Wednesday, July 6, 2016

Distributions to Working Interest Holder in Oil & Gas Venture Held Subject to Self-Employment Tax

Distributions to Working Interest Holder in Oil & Gas Venture Held
Subject to Self-Employment Tax

            Recently, the 10th Circuit Court of Appeals affirmed a determination that the holder of  working interests in an oil and gas ventures was a partner in a partnership and in consequence the distributions from the venture were subject to self-employment tax.  Methvin v. Commissioner, No. 15-9005, ___ Fed. App’x ___, 2016 WL 3457623 (10th Cir. June 24, 2016).

            Methvin owned various 2-3% working interests in certain oil and gas ventures.  In 2011, he received certain distributions on which he paid income tax, but no self-employment tax.  The IRS sought $690 in self-employment tax.  Methvin objected to that levy, asserting (it would appeal from the decision) that he was not a partner and the distributions were not subject to self-employment tax.  He lost on that argument when presented to the Tax Court (referred to in this decision once as the “district court”), and he lost again before the 10th Circuit Court of Appeals. The Tax Court’s decision is Methvin v. Commissioner, No. 28477–13, T.C. Memo. 2015-81 (April 27, 2015).

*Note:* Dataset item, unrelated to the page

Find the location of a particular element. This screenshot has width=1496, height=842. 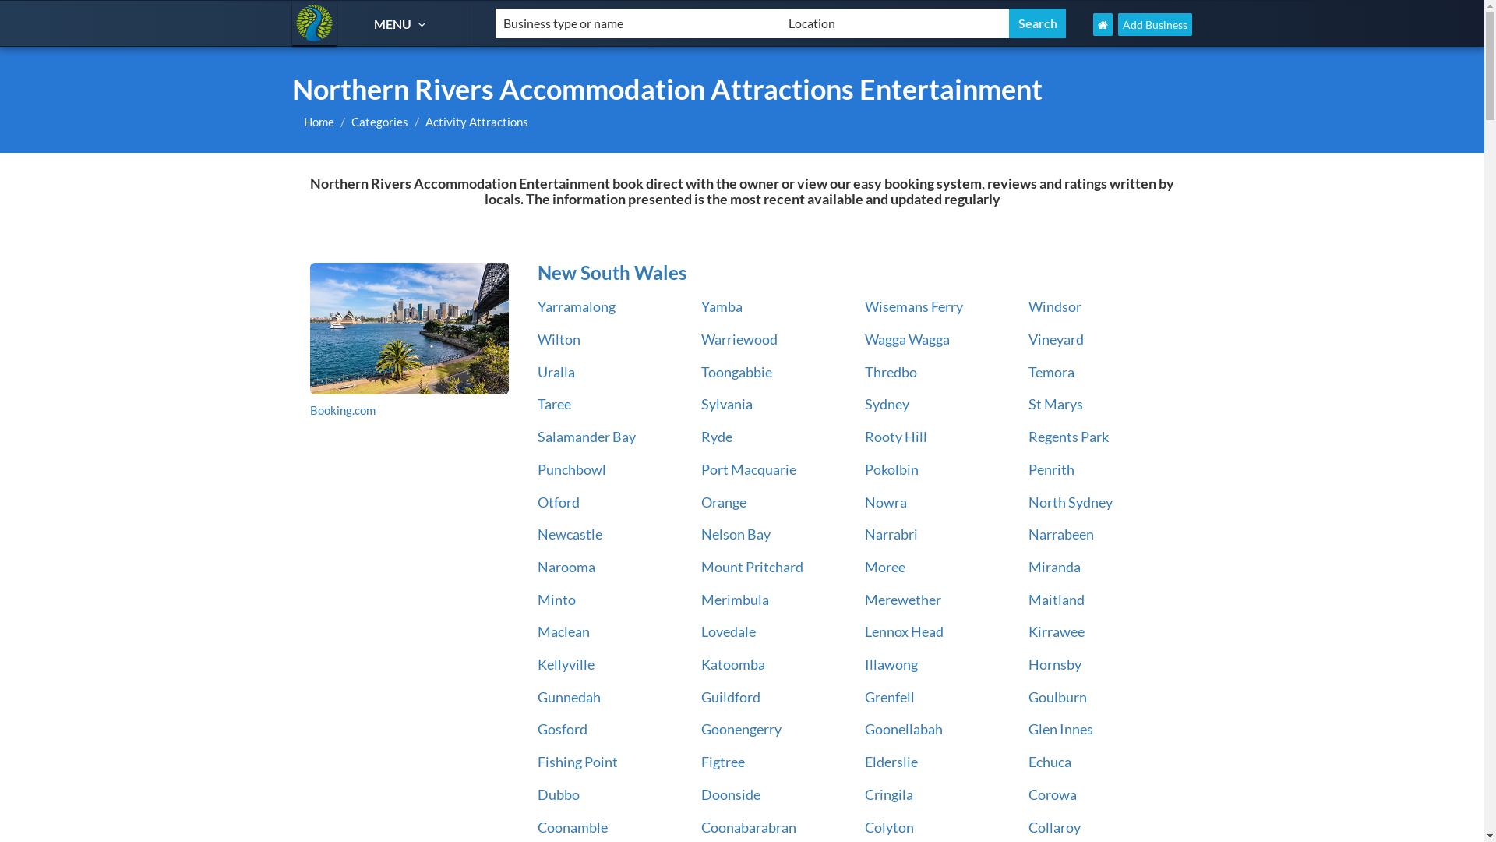

'Regents Park' is located at coordinates (1067, 436).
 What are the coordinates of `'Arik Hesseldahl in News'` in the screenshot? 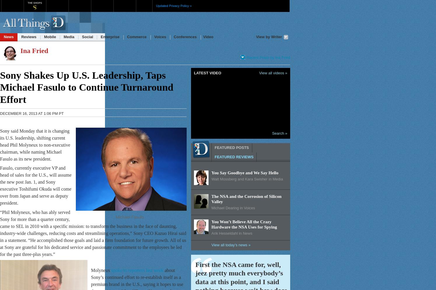 It's located at (232, 233).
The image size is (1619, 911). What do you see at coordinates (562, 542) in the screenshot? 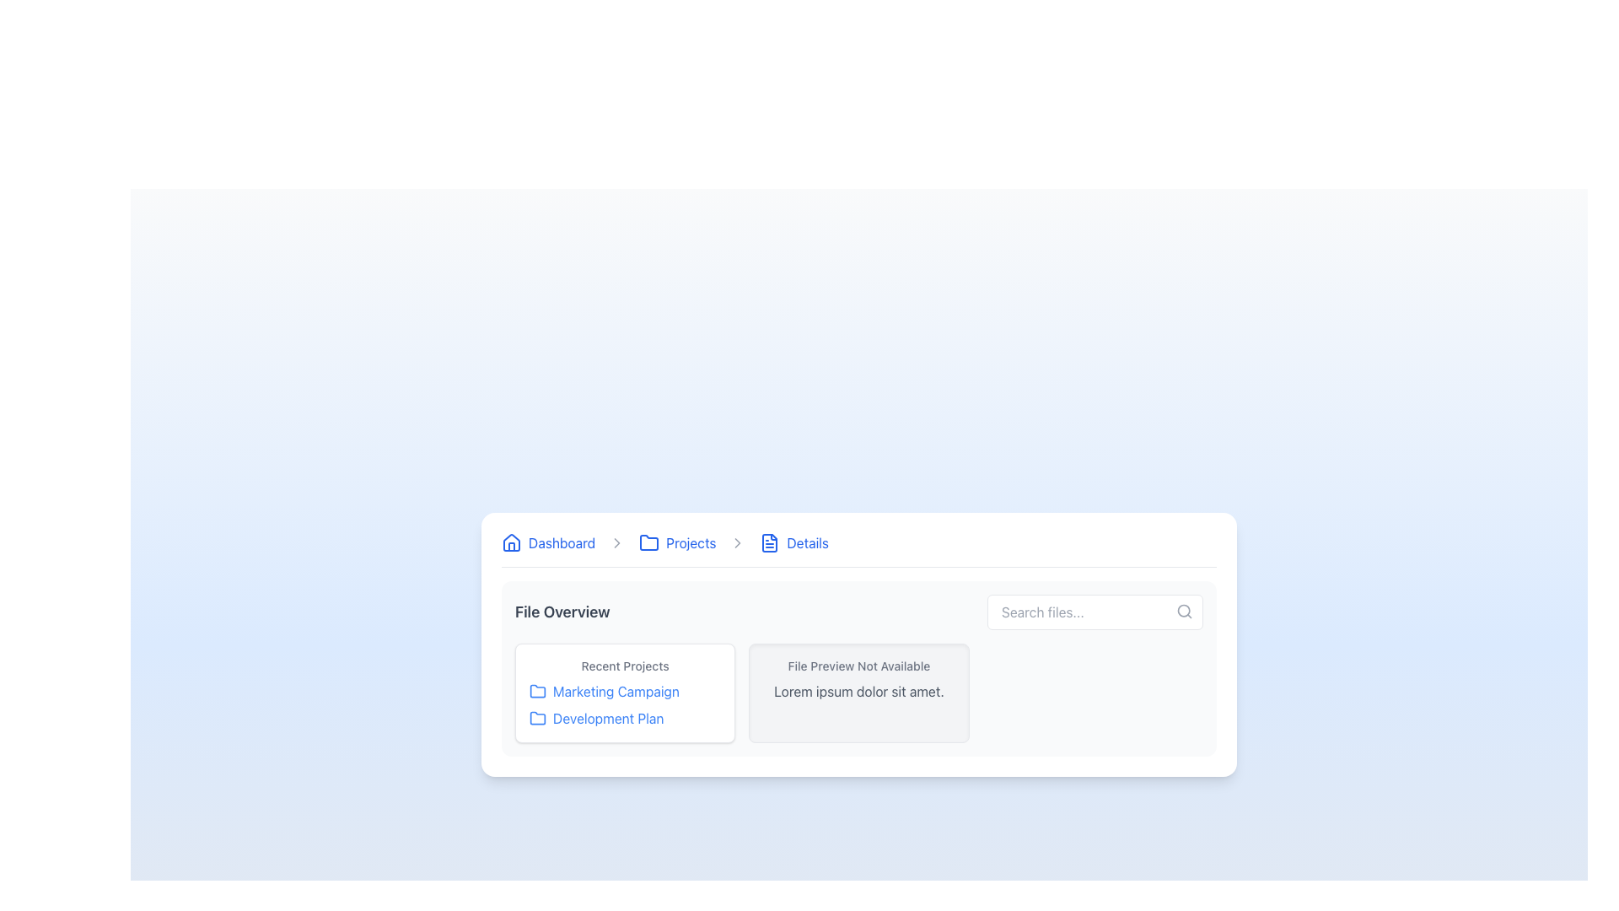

            Initially, the 10th Circuit affirmed the determination that, based upon the facts here at issue, there existed a partnership between Methvin and the operator of the wells.  While he argued he was only a passive investor, he had extensive rights under the agreements particular to these ventures including the rights to:

• inspect receipts, vouchers, insurance policies, legal opinions, drilling logs and reports, copies of drill stem tests, core analyses, electrical surveys, geological reports, and other records involving wells that had been drilled;

• audit the books and records;
• enter the property to inspect the operations;
• obtain any information reasonably requested regarding development and operation; and
• inspect the operator’s records.

Further, Methvin shared certain obligations as to expenses.  On these facts the determination that a partnership existed was affirmed.  There being a partnership, self-employment taxes were due and owing on the distributions made.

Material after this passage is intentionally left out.